• Task objective: For each line below with the word "will", write out a copy.

Collected data
· · · ·

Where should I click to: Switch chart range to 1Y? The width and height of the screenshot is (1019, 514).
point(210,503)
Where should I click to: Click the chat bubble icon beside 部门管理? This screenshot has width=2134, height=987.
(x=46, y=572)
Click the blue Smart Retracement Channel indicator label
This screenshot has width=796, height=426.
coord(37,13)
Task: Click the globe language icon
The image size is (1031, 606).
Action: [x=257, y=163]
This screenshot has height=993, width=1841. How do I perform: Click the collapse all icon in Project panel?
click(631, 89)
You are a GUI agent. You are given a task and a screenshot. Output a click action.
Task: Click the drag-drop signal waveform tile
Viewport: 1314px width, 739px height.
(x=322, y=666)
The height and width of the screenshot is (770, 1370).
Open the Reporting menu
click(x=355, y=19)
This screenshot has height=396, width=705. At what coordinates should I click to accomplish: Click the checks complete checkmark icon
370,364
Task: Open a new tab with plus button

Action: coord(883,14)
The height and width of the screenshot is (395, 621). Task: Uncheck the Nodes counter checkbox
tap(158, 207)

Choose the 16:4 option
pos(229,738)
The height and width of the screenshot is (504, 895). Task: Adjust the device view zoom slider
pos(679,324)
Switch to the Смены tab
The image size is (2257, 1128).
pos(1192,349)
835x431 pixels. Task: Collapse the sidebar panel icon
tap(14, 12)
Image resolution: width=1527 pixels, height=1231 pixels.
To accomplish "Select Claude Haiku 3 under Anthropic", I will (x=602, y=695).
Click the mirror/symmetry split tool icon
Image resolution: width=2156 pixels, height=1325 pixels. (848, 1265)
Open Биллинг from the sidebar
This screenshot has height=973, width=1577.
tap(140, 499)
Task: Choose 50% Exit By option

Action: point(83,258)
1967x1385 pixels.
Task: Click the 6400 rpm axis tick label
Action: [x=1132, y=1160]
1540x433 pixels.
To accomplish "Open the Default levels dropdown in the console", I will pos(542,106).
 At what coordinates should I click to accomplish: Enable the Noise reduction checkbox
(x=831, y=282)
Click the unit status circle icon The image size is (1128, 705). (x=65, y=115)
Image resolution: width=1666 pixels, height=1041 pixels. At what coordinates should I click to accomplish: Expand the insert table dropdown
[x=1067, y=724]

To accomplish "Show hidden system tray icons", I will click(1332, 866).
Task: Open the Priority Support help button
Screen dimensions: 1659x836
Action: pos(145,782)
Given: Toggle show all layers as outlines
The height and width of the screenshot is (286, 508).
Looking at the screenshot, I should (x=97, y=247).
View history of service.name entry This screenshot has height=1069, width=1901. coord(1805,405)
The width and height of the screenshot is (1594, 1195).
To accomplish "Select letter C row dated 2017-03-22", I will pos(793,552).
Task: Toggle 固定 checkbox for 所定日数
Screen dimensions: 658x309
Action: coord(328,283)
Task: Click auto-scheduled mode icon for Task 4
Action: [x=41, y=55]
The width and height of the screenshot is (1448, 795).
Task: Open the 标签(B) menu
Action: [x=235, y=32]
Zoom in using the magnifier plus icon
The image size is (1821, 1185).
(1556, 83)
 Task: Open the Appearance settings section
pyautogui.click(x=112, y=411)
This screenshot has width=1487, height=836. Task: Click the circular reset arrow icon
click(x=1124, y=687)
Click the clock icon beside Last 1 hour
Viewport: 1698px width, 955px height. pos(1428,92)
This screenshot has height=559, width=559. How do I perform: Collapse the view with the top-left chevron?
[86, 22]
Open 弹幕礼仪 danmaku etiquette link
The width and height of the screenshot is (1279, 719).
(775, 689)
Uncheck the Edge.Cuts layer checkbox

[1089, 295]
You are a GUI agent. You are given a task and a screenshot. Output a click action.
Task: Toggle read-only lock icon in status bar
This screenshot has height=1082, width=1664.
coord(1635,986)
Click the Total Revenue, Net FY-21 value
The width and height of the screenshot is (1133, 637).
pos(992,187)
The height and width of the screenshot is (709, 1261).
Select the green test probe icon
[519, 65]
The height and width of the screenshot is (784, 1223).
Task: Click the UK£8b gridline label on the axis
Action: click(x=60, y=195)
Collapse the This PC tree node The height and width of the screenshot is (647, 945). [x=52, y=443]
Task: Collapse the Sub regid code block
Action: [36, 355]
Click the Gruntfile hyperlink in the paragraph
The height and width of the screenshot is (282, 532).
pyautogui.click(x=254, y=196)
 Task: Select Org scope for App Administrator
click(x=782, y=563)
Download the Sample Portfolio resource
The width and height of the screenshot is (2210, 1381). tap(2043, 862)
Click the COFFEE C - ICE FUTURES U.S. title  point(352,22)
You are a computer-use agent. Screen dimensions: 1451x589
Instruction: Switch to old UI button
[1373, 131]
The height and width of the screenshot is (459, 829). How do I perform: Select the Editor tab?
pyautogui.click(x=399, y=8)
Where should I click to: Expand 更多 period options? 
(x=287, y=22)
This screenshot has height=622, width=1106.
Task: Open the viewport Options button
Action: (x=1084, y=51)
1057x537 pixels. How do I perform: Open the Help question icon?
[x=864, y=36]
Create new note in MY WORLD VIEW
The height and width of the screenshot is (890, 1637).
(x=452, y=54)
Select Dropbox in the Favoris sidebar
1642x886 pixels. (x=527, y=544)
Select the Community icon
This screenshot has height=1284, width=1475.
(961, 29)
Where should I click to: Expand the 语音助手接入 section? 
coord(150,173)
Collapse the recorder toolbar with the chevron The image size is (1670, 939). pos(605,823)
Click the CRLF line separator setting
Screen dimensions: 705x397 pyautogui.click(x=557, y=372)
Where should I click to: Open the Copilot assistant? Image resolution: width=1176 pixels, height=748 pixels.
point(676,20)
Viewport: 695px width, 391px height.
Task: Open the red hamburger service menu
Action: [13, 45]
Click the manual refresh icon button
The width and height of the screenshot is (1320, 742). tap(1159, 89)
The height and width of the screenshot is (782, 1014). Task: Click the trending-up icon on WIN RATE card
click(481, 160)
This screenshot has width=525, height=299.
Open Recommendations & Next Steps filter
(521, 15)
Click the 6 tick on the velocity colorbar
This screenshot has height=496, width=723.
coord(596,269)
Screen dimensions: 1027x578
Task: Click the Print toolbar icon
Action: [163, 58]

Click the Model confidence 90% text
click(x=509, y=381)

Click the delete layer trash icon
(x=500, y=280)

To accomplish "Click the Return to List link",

· · · ·

• Reply:
To accomplish "Select Claude Haiku 3 under Anthropic", I will (x=602, y=695).
To accomplish "Open the Default levels dropdown in the console", I will pos(542,106).
To accomplish "Show hidden system tray icons", I will click(1332, 866).
To accomplish "Select letter C row dated 2017-03-22", I will pos(793,552).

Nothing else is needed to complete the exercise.